***** Dataset records *****
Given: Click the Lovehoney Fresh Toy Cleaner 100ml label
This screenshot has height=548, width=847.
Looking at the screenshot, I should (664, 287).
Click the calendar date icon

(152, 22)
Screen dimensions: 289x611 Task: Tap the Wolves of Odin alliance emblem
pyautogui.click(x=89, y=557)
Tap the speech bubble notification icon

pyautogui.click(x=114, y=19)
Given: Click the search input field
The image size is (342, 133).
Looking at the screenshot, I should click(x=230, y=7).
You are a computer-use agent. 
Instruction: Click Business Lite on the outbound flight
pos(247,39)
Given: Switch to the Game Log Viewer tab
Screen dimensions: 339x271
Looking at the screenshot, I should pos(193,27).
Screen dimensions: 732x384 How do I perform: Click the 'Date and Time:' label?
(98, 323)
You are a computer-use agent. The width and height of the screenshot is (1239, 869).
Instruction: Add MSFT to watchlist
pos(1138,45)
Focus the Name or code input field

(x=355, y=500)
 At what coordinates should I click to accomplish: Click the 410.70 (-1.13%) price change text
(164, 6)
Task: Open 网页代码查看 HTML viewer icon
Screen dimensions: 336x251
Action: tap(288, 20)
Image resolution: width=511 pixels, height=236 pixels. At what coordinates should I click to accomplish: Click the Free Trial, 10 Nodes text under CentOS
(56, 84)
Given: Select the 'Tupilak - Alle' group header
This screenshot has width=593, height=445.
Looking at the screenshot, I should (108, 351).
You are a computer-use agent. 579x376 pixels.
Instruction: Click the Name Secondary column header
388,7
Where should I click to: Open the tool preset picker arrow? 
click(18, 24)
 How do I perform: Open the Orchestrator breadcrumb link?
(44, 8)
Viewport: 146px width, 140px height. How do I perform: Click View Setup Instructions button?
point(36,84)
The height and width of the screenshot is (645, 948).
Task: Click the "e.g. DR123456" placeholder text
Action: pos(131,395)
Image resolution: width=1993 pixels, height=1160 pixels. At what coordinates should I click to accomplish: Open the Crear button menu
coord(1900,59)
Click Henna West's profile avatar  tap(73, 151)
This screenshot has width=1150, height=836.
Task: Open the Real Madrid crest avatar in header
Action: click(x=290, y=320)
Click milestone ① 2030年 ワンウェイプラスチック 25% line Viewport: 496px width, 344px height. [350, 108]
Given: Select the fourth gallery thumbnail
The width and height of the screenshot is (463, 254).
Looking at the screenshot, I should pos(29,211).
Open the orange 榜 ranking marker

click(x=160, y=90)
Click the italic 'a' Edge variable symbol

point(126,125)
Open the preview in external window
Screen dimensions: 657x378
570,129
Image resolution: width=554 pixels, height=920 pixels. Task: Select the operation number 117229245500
*****
Give a word-for-word copy of the records.

● **Reply to the task**
Given: Click the Lovehoney Fresh Toy Cleaner 100ml label
This screenshot has height=548, width=847.
Looking at the screenshot, I should (664, 287).
Click the calendar date icon

(152, 22)
Screen dimensions: 289x611 Task: Tap the Wolves of Odin alliance emblem
pyautogui.click(x=89, y=557)
Tap the speech bubble notification icon

pyautogui.click(x=114, y=19)
Given: Click the search input field
The image size is (342, 133).
Looking at the screenshot, I should click(x=230, y=7).
You are a computer-use agent. 
Instruction: Click Business Lite on the outbound flight
pos(247,39)
Given: Switch to the Game Log Viewer tab
Screen dimensions: 339x271
Looking at the screenshot, I should pos(193,27).
Screen dimensions: 732x384 How do I perform: Click the 'Date and Time:' label?
(98, 323)
You are a computer-use agent. The width and height of the screenshot is (1239, 869).
Instruction: Add MSFT to watchlist
pos(1138,45)
Focus the Name or code input field

(x=355, y=500)
 At what coordinates should I click to accomplish: Click the 410.70 (-1.13%) price change text
(164, 6)
Task: Open 网页代码查看 HTML viewer icon
Screen dimensions: 336x251
Action: tap(288, 20)
Image resolution: width=511 pixels, height=236 pixels. At what coordinates should I click to accomplish: Click the Free Trial, 10 Nodes text under CentOS
(56, 84)
Given: Select the 'Tupilak - Alle' group header
This screenshot has width=593, height=445.
Looking at the screenshot, I should (108, 351).
You are a computer-use agent. 579x376 pixels.
Instruction: Click the Name Secondary column header
388,7
Where should I click to: Open the tool preset picker arrow? 
click(18, 24)
 How do I perform: Open the Orchestrator breadcrumb link?
(44, 8)
Viewport: 146px width, 140px height. How do I perform: Click View Setup Instructions button?
point(36,84)
The height and width of the screenshot is (645, 948).
Task: Click the "e.g. DR123456" placeholder text
Action: pos(131,395)
Image resolution: width=1993 pixels, height=1160 pixels. At what coordinates should I click to accomplish: Open the Crear button menu
coord(1900,59)
Click Henna West's profile avatar  tap(73, 151)
This screenshot has width=1150, height=836.
Task: Open the Real Madrid crest avatar in header
Action: click(x=290, y=320)
Click milestone ① 2030年 ワンウェイプラスチック 25% line Viewport: 496px width, 344px height. [350, 108]
Given: Select the fourth gallery thumbnail
The width and height of the screenshot is (463, 254).
Looking at the screenshot, I should pos(29,211).
Open the orange 榜 ranking marker

click(x=160, y=90)
Click the italic 'a' Edge variable symbol

point(126,125)
Open the preview in external window
Screen dimensions: 657x378
570,129
Image resolution: width=554 pixels, height=920 pixels. Task: Select the operation number 117229245500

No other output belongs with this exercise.